Goal of the exercise
The data below is to be retyped exactly, line by line.

- Opening Delimiter -

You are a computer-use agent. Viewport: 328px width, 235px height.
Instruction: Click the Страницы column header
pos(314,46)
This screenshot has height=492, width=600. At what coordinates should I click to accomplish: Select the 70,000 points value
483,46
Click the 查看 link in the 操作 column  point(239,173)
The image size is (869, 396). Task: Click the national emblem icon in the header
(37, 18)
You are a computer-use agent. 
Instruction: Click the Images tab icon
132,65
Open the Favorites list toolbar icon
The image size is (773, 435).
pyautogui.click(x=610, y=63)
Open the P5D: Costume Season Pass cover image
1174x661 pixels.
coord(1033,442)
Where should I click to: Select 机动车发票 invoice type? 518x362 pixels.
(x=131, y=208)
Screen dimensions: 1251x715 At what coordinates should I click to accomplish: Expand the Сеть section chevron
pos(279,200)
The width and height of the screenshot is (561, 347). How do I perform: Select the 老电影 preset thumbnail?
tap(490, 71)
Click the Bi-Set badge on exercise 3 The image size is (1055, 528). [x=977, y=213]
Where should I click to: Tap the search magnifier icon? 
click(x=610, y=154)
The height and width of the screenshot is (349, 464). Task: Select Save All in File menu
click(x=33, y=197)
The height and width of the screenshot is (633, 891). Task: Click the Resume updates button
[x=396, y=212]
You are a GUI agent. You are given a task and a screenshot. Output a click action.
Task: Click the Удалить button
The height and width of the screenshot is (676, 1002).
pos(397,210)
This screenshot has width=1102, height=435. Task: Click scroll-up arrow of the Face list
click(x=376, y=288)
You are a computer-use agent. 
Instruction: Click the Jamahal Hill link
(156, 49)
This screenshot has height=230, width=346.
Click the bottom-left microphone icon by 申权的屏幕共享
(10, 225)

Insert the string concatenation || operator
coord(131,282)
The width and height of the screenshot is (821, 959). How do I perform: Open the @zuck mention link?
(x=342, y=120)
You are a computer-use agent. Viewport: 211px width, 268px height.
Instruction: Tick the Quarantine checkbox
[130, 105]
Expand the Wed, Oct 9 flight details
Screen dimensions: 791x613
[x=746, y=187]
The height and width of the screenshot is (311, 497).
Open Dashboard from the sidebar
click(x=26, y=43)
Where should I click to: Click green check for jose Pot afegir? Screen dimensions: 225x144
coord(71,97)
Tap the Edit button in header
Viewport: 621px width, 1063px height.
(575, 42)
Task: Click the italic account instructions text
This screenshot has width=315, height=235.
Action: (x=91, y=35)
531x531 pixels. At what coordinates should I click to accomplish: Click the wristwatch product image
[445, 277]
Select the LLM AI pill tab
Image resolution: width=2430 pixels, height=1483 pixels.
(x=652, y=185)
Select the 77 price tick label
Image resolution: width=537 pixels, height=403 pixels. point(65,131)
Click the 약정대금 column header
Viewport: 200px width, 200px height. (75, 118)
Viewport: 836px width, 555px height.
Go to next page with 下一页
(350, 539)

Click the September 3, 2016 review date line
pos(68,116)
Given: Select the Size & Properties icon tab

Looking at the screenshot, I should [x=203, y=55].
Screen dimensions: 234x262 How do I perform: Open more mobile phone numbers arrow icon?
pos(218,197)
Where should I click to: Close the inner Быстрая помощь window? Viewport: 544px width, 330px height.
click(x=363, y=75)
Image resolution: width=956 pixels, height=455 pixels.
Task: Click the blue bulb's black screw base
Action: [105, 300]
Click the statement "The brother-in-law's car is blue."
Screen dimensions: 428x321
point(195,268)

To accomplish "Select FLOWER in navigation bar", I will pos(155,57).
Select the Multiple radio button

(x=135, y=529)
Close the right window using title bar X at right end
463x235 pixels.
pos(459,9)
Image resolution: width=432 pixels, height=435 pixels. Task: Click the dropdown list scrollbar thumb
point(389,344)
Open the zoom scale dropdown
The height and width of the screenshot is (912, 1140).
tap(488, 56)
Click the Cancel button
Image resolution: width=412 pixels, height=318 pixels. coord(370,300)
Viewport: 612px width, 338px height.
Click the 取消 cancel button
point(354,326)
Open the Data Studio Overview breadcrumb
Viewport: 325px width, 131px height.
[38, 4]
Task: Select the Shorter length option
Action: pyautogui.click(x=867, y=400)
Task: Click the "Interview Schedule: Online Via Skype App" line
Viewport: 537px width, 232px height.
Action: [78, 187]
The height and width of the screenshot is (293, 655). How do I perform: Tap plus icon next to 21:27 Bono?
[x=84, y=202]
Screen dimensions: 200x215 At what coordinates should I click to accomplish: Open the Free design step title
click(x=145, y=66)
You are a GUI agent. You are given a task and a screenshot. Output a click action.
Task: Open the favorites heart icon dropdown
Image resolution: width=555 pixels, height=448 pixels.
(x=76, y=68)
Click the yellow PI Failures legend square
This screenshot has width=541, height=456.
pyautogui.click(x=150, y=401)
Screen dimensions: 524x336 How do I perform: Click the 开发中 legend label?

- Closing Delimiter -

Reply to the task
You are a computer-use agent. Viewport: 328px width, 235px height.
Instruction: Click the Страницы column header
pos(314,46)
This screenshot has height=492, width=600. At what coordinates should I click to accomplish: Select the 70,000 points value
483,46
Click the 查看 link in the 操作 column  point(239,173)
The image size is (869, 396). Task: Click the national emblem icon in the header
(37, 18)
You are a computer-use agent. 
Instruction: Click the Images tab icon
132,65
Open the Favorites list toolbar icon
The image size is (773, 435).
pyautogui.click(x=610, y=63)
Open the P5D: Costume Season Pass cover image
1174x661 pixels.
coord(1033,442)
Where should I click to: Select 机动车发票 invoice type? 518x362 pixels.
(x=131, y=208)
Screen dimensions: 1251x715 At what coordinates should I click to accomplish: Expand the Сеть section chevron
pos(279,200)
The width and height of the screenshot is (561, 347). How do I perform: Select the 老电影 preset thumbnail?
tap(490, 71)
Click the Bi-Set badge on exercise 3 The image size is (1055, 528). [x=977, y=213]
Where should I click to: Tap the search magnifier icon? 
click(x=610, y=154)
The height and width of the screenshot is (349, 464). Task: Select Save All in File menu
click(x=33, y=197)
The height and width of the screenshot is (633, 891). Task: Click the Resume updates button
[x=396, y=212]
You are a GUI agent. You are given a task and a screenshot. Output a click action.
Task: Click the Удалить button
The height and width of the screenshot is (676, 1002).
pos(397,210)
This screenshot has width=1102, height=435. Task: Click scroll-up arrow of the Face list
click(x=376, y=288)
You are a computer-use agent. 
Instruction: Click the Jamahal Hill link
(156, 49)
This screenshot has height=230, width=346.
Click the bottom-left microphone icon by 申权的屏幕共享
(10, 225)

Insert the string concatenation || operator
coord(131,282)
The width and height of the screenshot is (821, 959). How do I perform: Open the @zuck mention link?
(x=342, y=120)
You are a computer-use agent. Viewport: 211px width, 268px height.
Instruction: Tick the Quarantine checkbox
[130, 105]
Expand the Wed, Oct 9 flight details
Screen dimensions: 791x613
[x=746, y=187]
The height and width of the screenshot is (311, 497).
Open Dashboard from the sidebar
click(x=26, y=43)
Where should I click to: Click green check for jose Pot afegir? Screen dimensions: 225x144
coord(71,97)
Tap the Edit button in header
Viewport: 621px width, 1063px height.
(575, 42)
Task: Click the italic account instructions text
This screenshot has width=315, height=235.
Action: (x=91, y=35)
531x531 pixels. At what coordinates should I click to accomplish: Click the wristwatch product image
[445, 277]
Select the LLM AI pill tab
Image resolution: width=2430 pixels, height=1483 pixels.
(x=652, y=185)
Select the 77 price tick label
Image resolution: width=537 pixels, height=403 pixels. point(65,131)
Click the 약정대금 column header
Viewport: 200px width, 200px height. (75, 118)
Viewport: 836px width, 555px height.
Go to next page with 下一页
(350, 539)

Click the September 3, 2016 review date line
pos(68,116)
Given: Select the Size & Properties icon tab

Looking at the screenshot, I should [x=203, y=55].
Screen dimensions: 234x262 How do I perform: Open more mobile phone numbers arrow icon?
pos(218,197)
Where should I click to: Close the inner Быстрая помощь window? Viewport: 544px width, 330px height.
click(x=363, y=75)
Image resolution: width=956 pixels, height=455 pixels.
Task: Click the blue bulb's black screw base
Action: [105, 300]
Click the statement "The brother-in-law's car is blue."
Screen dimensions: 428x321
point(195,268)

To accomplish "Select FLOWER in navigation bar", I will pos(155,57).
Select the Multiple radio button

(x=135, y=529)
Close the right window using title bar X at right end
463x235 pixels.
pos(459,9)
Image resolution: width=432 pixels, height=435 pixels. Task: Click the dropdown list scrollbar thumb
point(389,344)
Open the zoom scale dropdown
The height and width of the screenshot is (912, 1140).
tap(488, 56)
Click the Cancel button
Image resolution: width=412 pixels, height=318 pixels. coord(370,300)
Viewport: 612px width, 338px height.
Click the 取消 cancel button
point(354,326)
Open the Data Studio Overview breadcrumb
Viewport: 325px width, 131px height.
[38, 4]
Task: Select the Shorter length option
Action: pyautogui.click(x=867, y=400)
Task: Click the "Interview Schedule: Online Via Skype App" line
Viewport: 537px width, 232px height.
Action: [78, 187]
The height and width of the screenshot is (293, 655). How do I perform: Tap plus icon next to 21:27 Bono?
[x=84, y=202]
Screen dimensions: 200x215 At what coordinates should I click to accomplish: Open the Free design step title
click(x=145, y=66)
You are a GUI agent. You are given a task and a screenshot. Output a click action.
Task: Open the favorites heart icon dropdown
Image resolution: width=555 pixels, height=448 pixels.
(x=76, y=68)
Click the yellow PI Failures legend square
This screenshot has width=541, height=456.
pyautogui.click(x=150, y=401)
Screen dimensions: 524x336 How do I perform: Click the 开发中 legend label?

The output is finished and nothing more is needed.